* _Stated exercise_
Reproduce the data below, renaming each occurrence of "Instruction" to "Command" and leaving everything else unchanged.

○ ○ ○

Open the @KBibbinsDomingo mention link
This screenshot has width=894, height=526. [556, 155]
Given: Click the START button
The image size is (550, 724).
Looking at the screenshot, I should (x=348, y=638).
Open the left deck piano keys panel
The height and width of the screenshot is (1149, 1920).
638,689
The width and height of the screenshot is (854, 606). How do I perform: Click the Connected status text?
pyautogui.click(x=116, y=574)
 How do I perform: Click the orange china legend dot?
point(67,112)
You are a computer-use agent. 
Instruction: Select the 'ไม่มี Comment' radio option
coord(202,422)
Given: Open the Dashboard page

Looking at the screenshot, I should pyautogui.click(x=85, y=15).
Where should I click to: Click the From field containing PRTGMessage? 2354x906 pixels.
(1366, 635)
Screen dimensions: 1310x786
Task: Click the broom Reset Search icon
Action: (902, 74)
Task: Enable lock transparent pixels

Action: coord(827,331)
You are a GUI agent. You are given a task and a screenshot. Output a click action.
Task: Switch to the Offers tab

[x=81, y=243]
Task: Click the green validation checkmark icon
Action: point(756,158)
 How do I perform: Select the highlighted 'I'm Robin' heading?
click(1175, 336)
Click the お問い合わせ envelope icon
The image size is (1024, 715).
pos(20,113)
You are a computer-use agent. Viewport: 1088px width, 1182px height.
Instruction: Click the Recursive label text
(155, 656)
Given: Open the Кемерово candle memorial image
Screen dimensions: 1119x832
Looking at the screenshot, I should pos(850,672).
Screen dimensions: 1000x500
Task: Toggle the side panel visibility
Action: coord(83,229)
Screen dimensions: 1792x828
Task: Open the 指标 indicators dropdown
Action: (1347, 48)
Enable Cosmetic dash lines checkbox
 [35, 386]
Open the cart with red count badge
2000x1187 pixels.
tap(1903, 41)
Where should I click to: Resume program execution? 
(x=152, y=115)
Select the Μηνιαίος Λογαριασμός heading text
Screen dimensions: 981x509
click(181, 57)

○ ○ ○

* _Complete output_
Open the @KBibbinsDomingo mention link
This screenshot has width=894, height=526. [556, 155]
Given: Click the START button
The image size is (550, 724).
Looking at the screenshot, I should (x=348, y=638).
Open the left deck piano keys panel
The height and width of the screenshot is (1149, 1920).
638,689
The width and height of the screenshot is (854, 606). How do I perform: Click the Connected status text?
pyautogui.click(x=116, y=574)
 How do I perform: Click the orange china legend dot?
point(67,112)
You are a computer-use agent. 
Command: Select the 'ไม่มี Comment' radio option
coord(202,422)
Given: Open the Dashboard page

Looking at the screenshot, I should pyautogui.click(x=85, y=15).
Where should I click to: Click the From field containing PRTGMessage? 2354x906 pixels.
(1366, 635)
Screen dimensions: 1310x786
Task: Click the broom Reset Search icon
Action: (902, 74)
Task: Enable lock transparent pixels

Action: coord(827,331)
You are a GUI agent. You are given a task and a screenshot. Output a click action.
Task: Switch to the Offers tab

[x=81, y=243]
Task: Click the green validation checkmark icon
Action: point(756,158)
 How do I perform: Select the highlighted 'I'm Robin' heading?
click(1175, 336)
Click the お問い合わせ envelope icon
The image size is (1024, 715).
pos(20,113)
You are a computer-use agent. Viewport: 1088px width, 1182px height.
Command: Click the Recursive label text
(155, 656)
Given: Open the Кемерово candle memorial image
Screen dimensions: 1119x832
Looking at the screenshot, I should pos(850,672).
Screen dimensions: 1000x500
Task: Toggle the side panel visibility
Action: coord(83,229)
Screen dimensions: 1792x828
Task: Open the 指标 indicators dropdown
Action: (1347, 48)
Enable Cosmetic dash lines checkbox
 [35, 386]
Open the cart with red count badge
2000x1187 pixels.
tap(1903, 41)
Where should I click to: Resume program execution? 
(x=152, y=115)
Select the Μηνιαίος Λογαριασμός heading text
Screen dimensions: 981x509
click(181, 57)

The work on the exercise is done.